*A sequence of records*.

---

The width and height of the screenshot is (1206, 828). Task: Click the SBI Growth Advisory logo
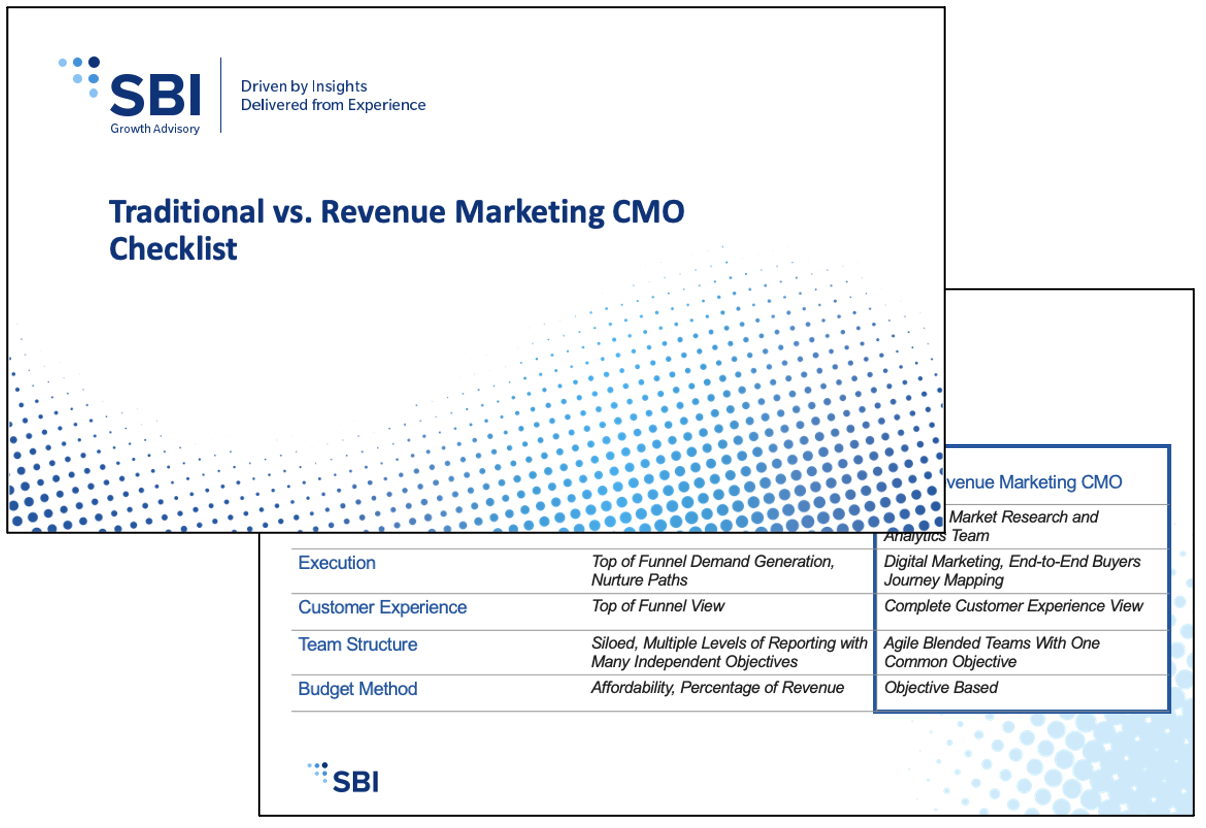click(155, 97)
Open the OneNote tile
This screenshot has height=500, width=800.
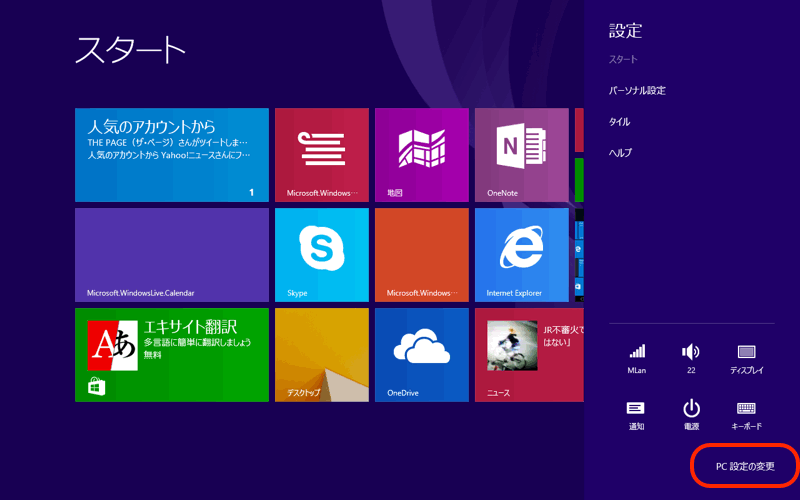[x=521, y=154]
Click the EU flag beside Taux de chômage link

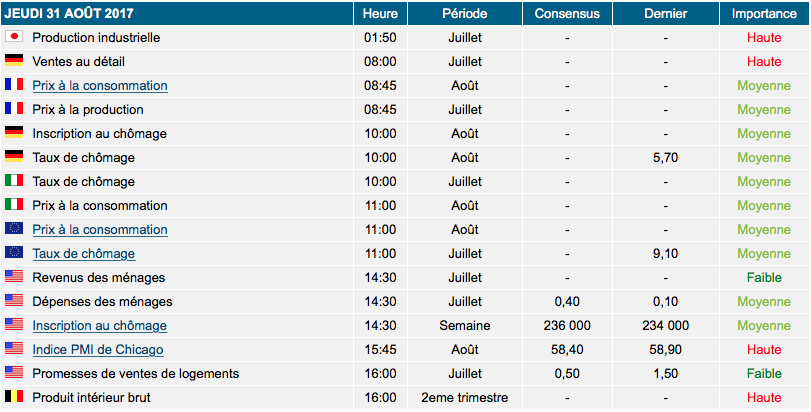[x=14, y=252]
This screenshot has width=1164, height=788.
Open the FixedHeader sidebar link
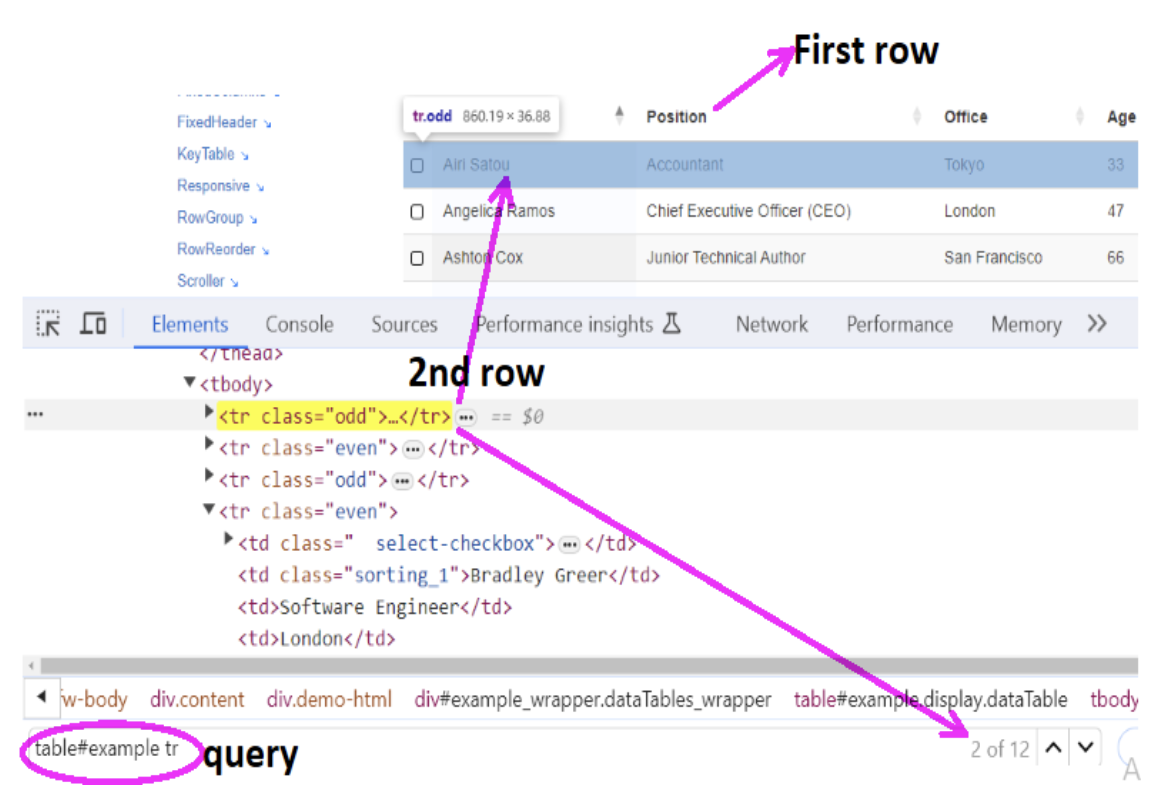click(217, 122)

---

*EXERCISE TASK*. Rewrite every line of the listing above, requests included, and omit the pictures. Multiply each coordinate in the answers by 2.35 and round to the nearest whole number, with halves rounded up.

*CORRECT ANSWER*.
The width and height of the screenshot is (1206, 828). Task: Click the SBI Growth Advisory logo
click(364, 228)
Open the OneNote tile
This screenshot has height=500, width=800.
[x=1224, y=362]
Click the EU flag beside Taux de chômage link

[x=33, y=592]
This screenshot has width=1164, height=788.
Open the FixedHeader sidebar link
click(510, 287)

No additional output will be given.